FEMA currently spends a large amount of its budget on response compared to mitigation.23
Recognizing the important role of mitigation FEMA should continue to work to allocate money
toward mitigation.
3. Addresses root causes
A wide variety of employment, housing, health, environmental, and social processes impact
people’s vulnerability to disaster risk and their capacity to resist stress and to recovery.24 What
they all have in common is the issue of access. Who has access to adequate housing, health care,
opportunities to work and earn and access to social assistance when necessary? Access is
governed to some extent by the market and falls into the domain of the private sector. Some
access is provided publically. The balance between public and private could change with the new
administration. What will become of current programs that provide public services like housing,
health care, and job training if there is significant budget reduction through privatization? How
will changes impact vulnerability of groups of residents to harm triggered by hazard events?
The Oakland, California warehouse fire disaster in December 2016 is a stark example of the link
between housing and disaster. In many cities, young people are unable to find affordable housing
and resort to living in unsafe shared accommodation. Macro-economic and social policies affect
housing access, health care availability and employment. Other federal policies affect climate
change.
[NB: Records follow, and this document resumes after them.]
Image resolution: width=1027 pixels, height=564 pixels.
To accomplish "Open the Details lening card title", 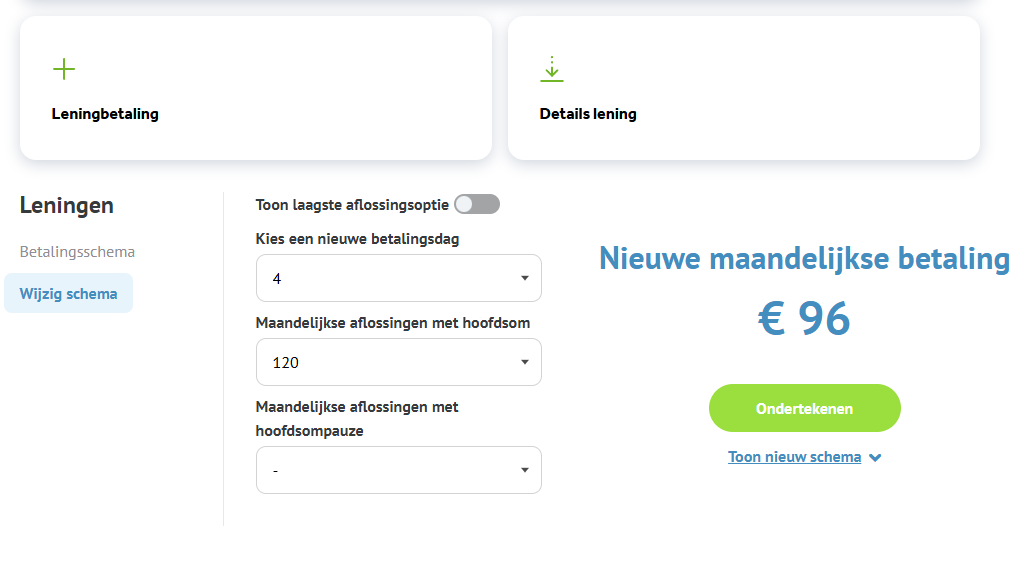I will [588, 114].
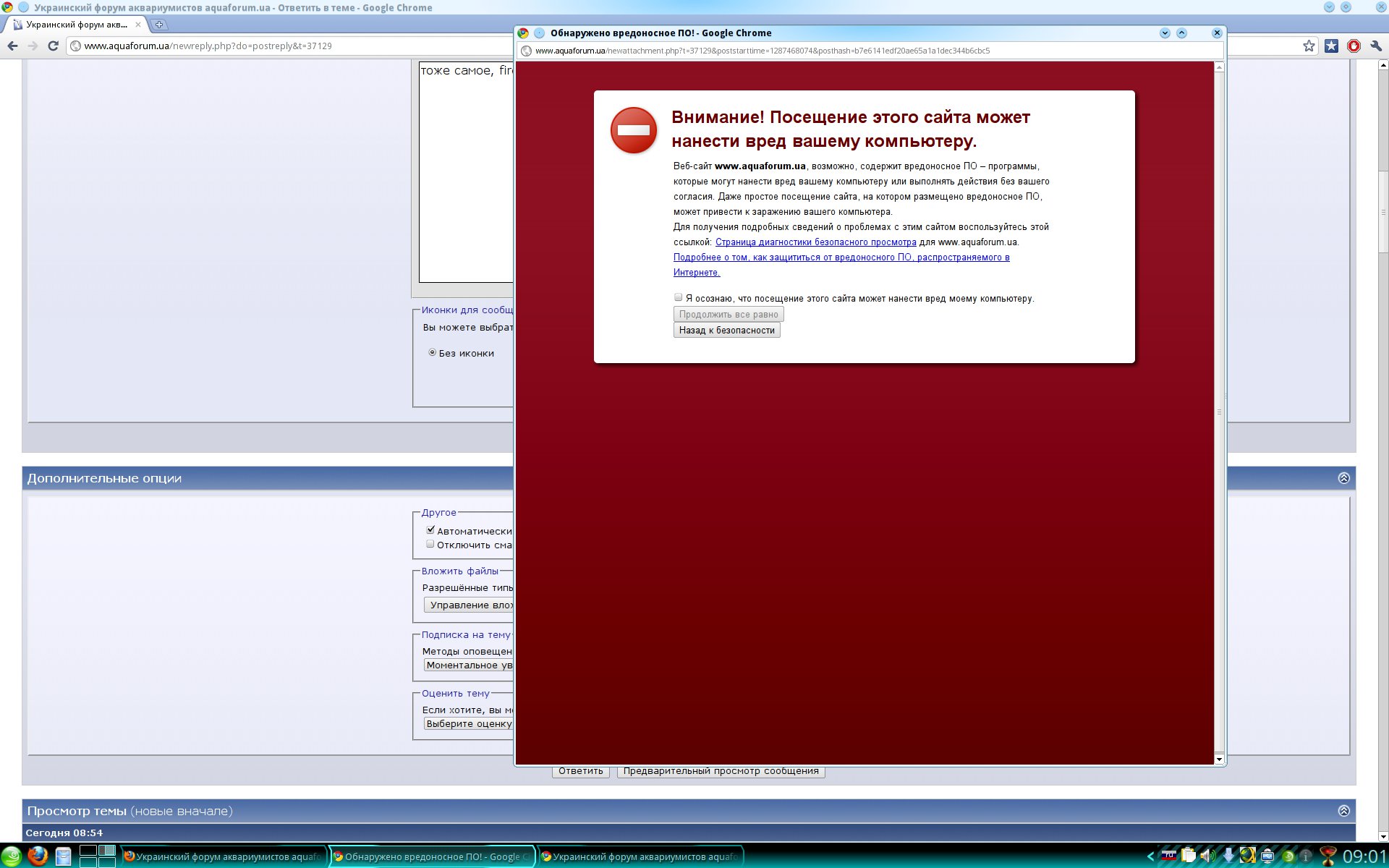Switch to the Firefox aquaforum taskbar window
The width and height of the screenshot is (1389, 868).
coord(223,856)
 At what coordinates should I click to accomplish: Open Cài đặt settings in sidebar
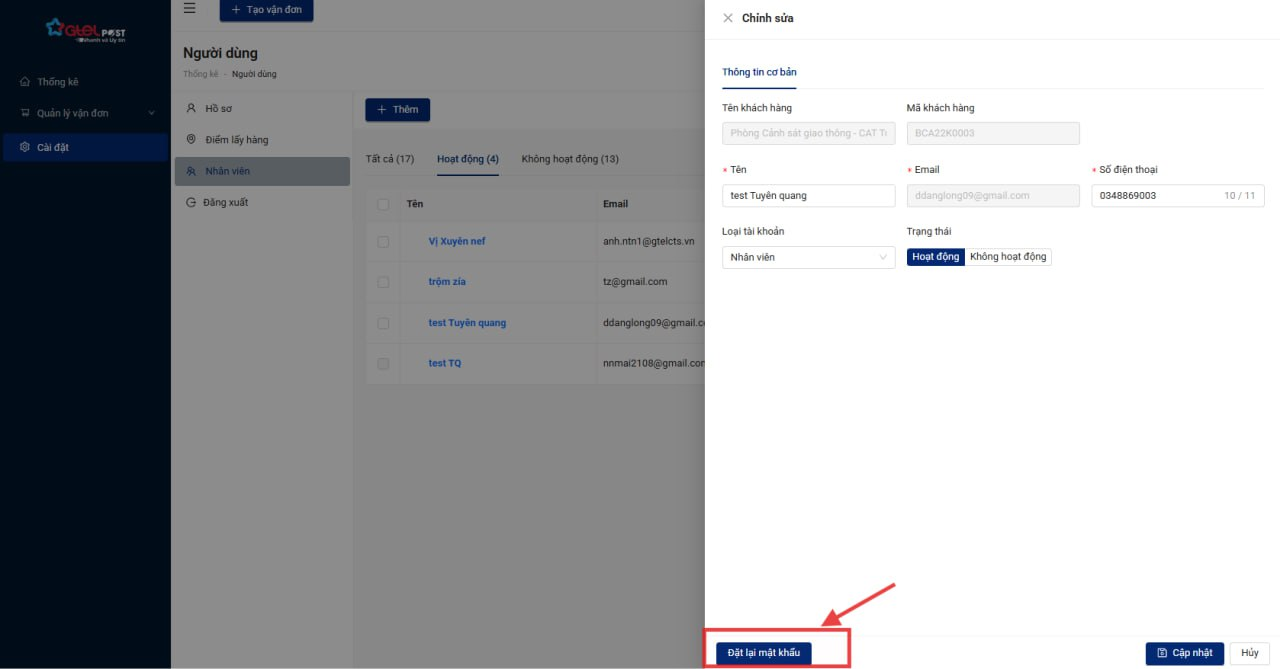tap(53, 147)
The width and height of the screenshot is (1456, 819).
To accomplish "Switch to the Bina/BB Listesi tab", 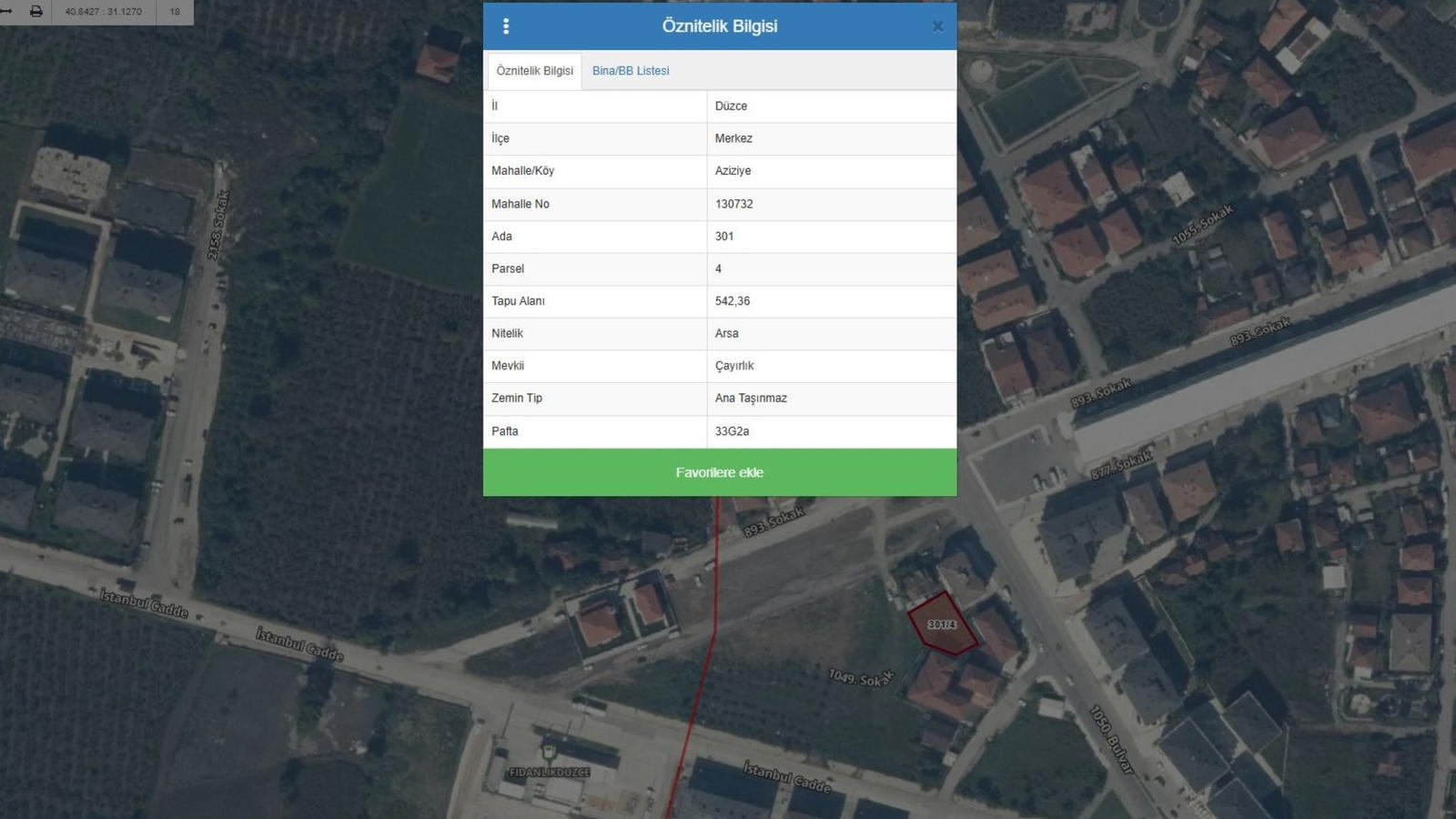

International scientific consensus is clear that climate change is already intensifying
some hazards.25 FEMA also recognizes that climate change is increasing natural disaster risk, and
is actively working to incorporate climate change adaptation into its programs.26 Even under
22 2014-2018 FEMA Strategic Plan p 27
25 Intergovernmental Panel on Climate Change (2012)
administration that denies the science supporting this international consensus, FEMA needs to
continue to assist municipalities to maintain their focus on reducing the risk from climate-related
risks. Decisions that affect urban risk occur both within and outside urban zones. Cities depend
on a steady supply of food, water, and electricity; the resources needed to produce and to deliver
these flows must be protected. Climate-related hazards—an array of sudden, high impact and
slow onset, pervasive natural processes—are bound to be central to the security of the US food27
and clean water supply28.
4. Prevents disaster risk creation
Land use changes including private and public investments in the urban built environment should
be subject to Hazard Impact Analysis just as they usually are vetted in terms of their
environmental impacts and compliance to various municipal and state regulations. FEMA at the
national scale has not yet been mandated to do this, but it could provide expertise to assist
municipalities and states. Large-scale construction, landfill, and other changes in the cityscape are
never risk-neutral. Such changes either reduce risk (while achieving other economic and social
purposes) or create risk for some and opportunities for others (‘winners and losers’). This does
not just apply decisions about management of the built environment; all decisions affect risk,
from policy decisions such as how to structure health services to political and economic decisions
that favor certain groups of people over others. Certain communities in the US have bared the
brunt of the destructive environmental and political practices of others; practices that have been
allowed by relaxed regulations and structural inequalities.29 This has given rise to the concept of
‘environmental justice’; operationalized not merely used rhetorically by the Environmental
Protection Agency in a manner that dovetails with FEMAs Whole Community Approach. Indeed,
going even further, activists and academics have written about environmental racism, the
purposeful location of hazardous land uses and activities in areas where residents are
predominantly low-income minorities. The new administration clearly shows hostility to such
interpretations; however, a rights and justice approach needs to be applied in urban disaster
management work.
5. Inclusive
In 2011, 1.5 million households in the U.S. with three million children lived on less than $2.00
per day per capital cash income. They had fallen completely below any safety net or statistical
poverty scale.30 This sort of extreme poverty can be traced to the mid-1990s welfare reform
changes at the federal scale. What new changes are likely to come under the new administration?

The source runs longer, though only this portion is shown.